PopScan often relies heavily on large bulk imports into its database: As the applications feature set increased in time, it has become impossible to match all of the applications features to a database which may already be running at the vendors side.
And sometimes, there is no database to work with. Sometimes, you’re getting quite rough exports from whatever legacy system may be working at the other end.
All this is what forces me to work with large bulk amounts of data coming in in one of many possible formats: Other databases, text files, XML files, you name it.
Because of a lot of bookkeeping and especially tracking of changes in the data to allow to synchronize only changed datasets to our external components (Windows Client, Windows CE Scanner), I can’t just use COPY to read in a complete dump. I have to work with UPDATE/INSERT which doesn’t exactly help at speeding up the process.

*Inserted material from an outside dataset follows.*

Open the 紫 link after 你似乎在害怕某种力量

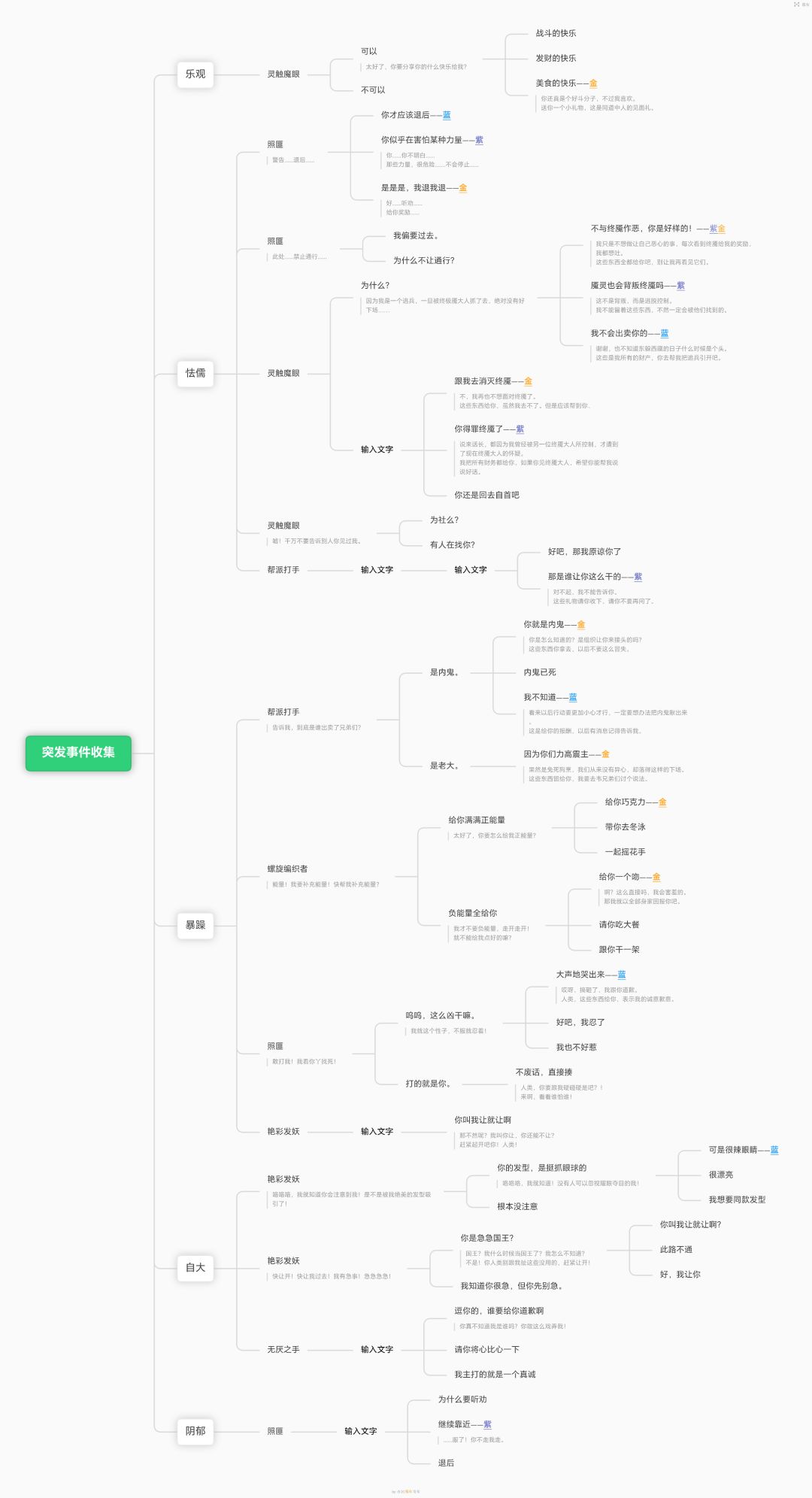pos(479,141)
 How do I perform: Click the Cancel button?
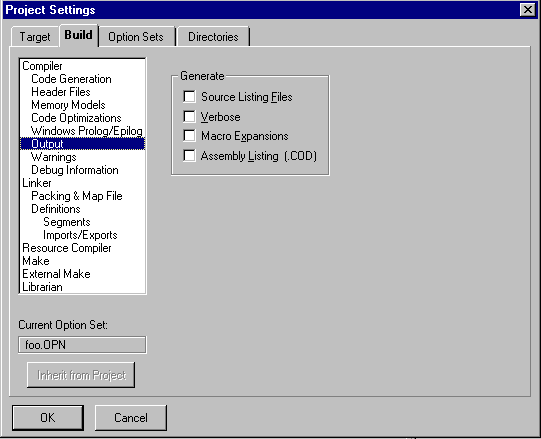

Now what’s interesting is how indexes come into play when working with bulk transfers: I had it both now: Sometimes it’s faster if you drop them before starting the bulk process. Sometimes you must not drop them if you want the process to finish this century.
EXPLAIN (and top – if your postgres process is sitting there with constant 100% CPU usage, it’s full-table-scanning) is your friend in such situations. That and an open eye. Sometimes, like yesterday, it was obvious that something was going wrong: That particular Import I was working with slowed down the more data it processed. We all know: If speed is dependent of the quantity of data, something is wrong with your indexes.
Funny thing was: There was one index too many in that table: The primary key.
The query optimizer in PostgreSQL thought that using the primary key for one condition and then filtering for the other conditions was faster. But it was dead wrong as the condition on which I checked the primary key yielded more data with every completed dataset.
That means that PostgreSQL had to sequentially scan more and more data with every completed dataset. Using the other index, one I specifically made for the other conditions to be checked, always would have yielded a constant amount of datasets (one to four) so filtering after the PK condition after using that other index would have been much faster. And constant in speed even with increasing amounts of imported datasets.
This is one of the times when I wish PostgreSQL had a way how to tell the optimizer what to do. To tell it: “Take index a for these conditions. Then filter after that condition.”.
The only way to accomplish that so far is to drop the index that was used by accident. It’s just that it feels bad, dropping primary keys. But here it was the only solution. To PostgreSQL’s defense, let me add though: My 8.1 installation took the right approach. It was the 7.3 installation that screwed here.
OK. So just drop the indexes when making a bulk import. Right? Wrong.
Sometimes, you get a full dump to import, but you want to update only changed datasets (to mark only the ones that actually changed as updated). Or you get data which is said to have a unique key, but which doesn’t. Or you get data which is said to have a foreign key, but which violates it.
In all these cases, you have to check your database for what’s already there before you can actually import your dataset. Otherwise you wrongly mark a set as updated, or your transaction dies because of a primary key uniqueness violation or because of a foreign key violation.
In such cases, you must not remove the index your database would use in your query to check if something is already there.
Belive me: The cost of updating the index on each insert is MUCH lower than the cost of doing a full table scan on every dataset you are trying to import ;-)
So in conclusion let me tell this:
- Bulk imports are interesting. Probably even more interesting than complex data selection queries.
- EXPLAIN is your best friend. Learn how to read it. Learn it now.
- So-called “rules of thumb” don’t apply all the time.
- There are few things in life that beat the feeling of satisfaction you get after staring at the output for EXPLAIN for sometimes hours and optimizing the queries/indexes in question countless times, when your previously crawling imports begin to fly.